Kids are intensely curious about the world, both the real world (however you define real) and the possibilities of imagination. I’ve taught those kids. I’ve loaned books to them, and recommended books I don’t have. Sometimes the kids take to books I consider to be great, and there are few pleasures more intense than seeing an echo of one’s own sense of wonder in a new reader.

But young readers also love to pieces stuff that the rest of us think is drivel. Does that really hurt them? I’ve spoken to a number of adults who think John Green writes manipulative hogwash. I’ve also encountered young readers who adore his work, who find fresh and exciting other authors whose prose I find pedestrian at best.

teen reading 4

 

I’ve watched when kids respond after an adult tries to guide them toward what they consider better works ask for recommendations that are well-written, not with boring descriptions and old-fashioned words, like those dull classics they have to be tested on at school.

What do you say to a fourteen year old who adores the wonderful writing of a popular vampire series? Either you pedantically disparage the swathes of cliches in word choice, plot, and characterization . . . or do you smile and suggest similar works, in hopes that one day she will discover Jane Austen?

When I was a junior high teacher, I had most of the Newbery winners on my classroom shelves, for free reading. A lot of those would sit untouched while kids read and reread Harry Potter.

We know that kids vary just as much as adults do. We can be talking to other adults and discover to our delight that they are readers. What do they like? One reads only romance novels, and the third loves what he calls “literature”—authors like Dan Brown.

Everybody has different tastes. Are we going to tell them what they “should” be reading? So why, when the subject of young adult fiction comes up, do we shift into “should” mode?

kid reader 2

I guess the easiest response is that we tend to assume that we stand in loco parentis with respect to children. It’s our nature to make an effort to shield them from the ugliest side of humanity if we can, and we’d love to be able to shield them (and ourselves) from the horror of ‘natural’ disaster, war, pestilence, and domestic violence. When we teach, and raise children, we try to emphasize what we consider the best in human endeavor, ethics, etc. We want them to discover truth (however we define it) and to be exposed to the best that art can offer.

Kids now have access to the world and what it has to offer with more ease and speed than in any time in history. Kids are fast. Kids are smart—they usually figure out new tech-toys way faster than we do. Kids are curious.

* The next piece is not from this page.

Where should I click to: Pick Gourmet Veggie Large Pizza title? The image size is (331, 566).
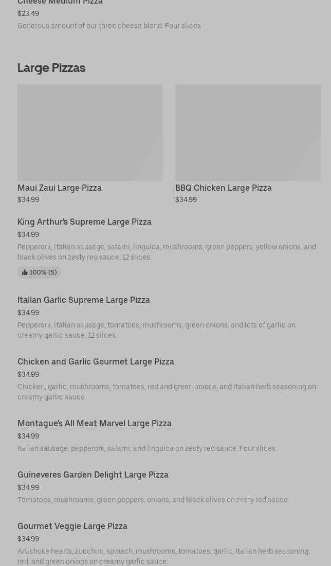tap(72, 526)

One of the most pernicious tragedies of my teaching years was dealing with extremely controlling parents who were determined to keep girls, especially, wrapped tightly in Disney films and carefully selected lesson-heavy entertainment. I can attest to the fact that if those innocent angels wanted to share what the other kids were enjoying, they found their way to it. Too often the parents, in their hammering, punishing, threatening effort to control the world around the girls, were utterly cut off from communication from their own children. The kids lied to them in self defense.

African American girl reading

Once the kids hit those teen years, they are testing their evolving senses of reality against everything they’ve read and have been taught. We hope they will accept the values we hold dear, but the smart, reading kid isn’t going to accept them without thinking hard about them first, and above all—just like adults—they want to be entertained.

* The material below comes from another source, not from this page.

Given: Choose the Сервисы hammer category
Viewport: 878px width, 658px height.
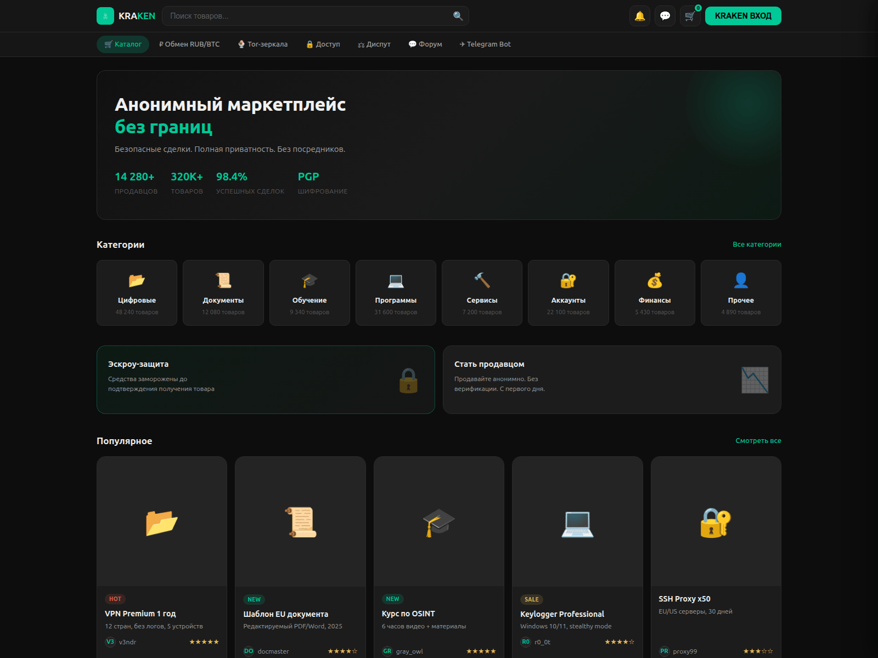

Kids’ tastes are going to evolve, though we might not be able to predict the direction of that evolution. But I am still a firm believer in holding back that condemnation in favor or keeping channels open for dialogue. The best way to insure that kids respect adult values is to respect their questions, and give them a safe environment in which to discuss the wide range of questions going through their minds.

And when they want to relax into (our trash, their treasure), remember that most of us are doing just the same.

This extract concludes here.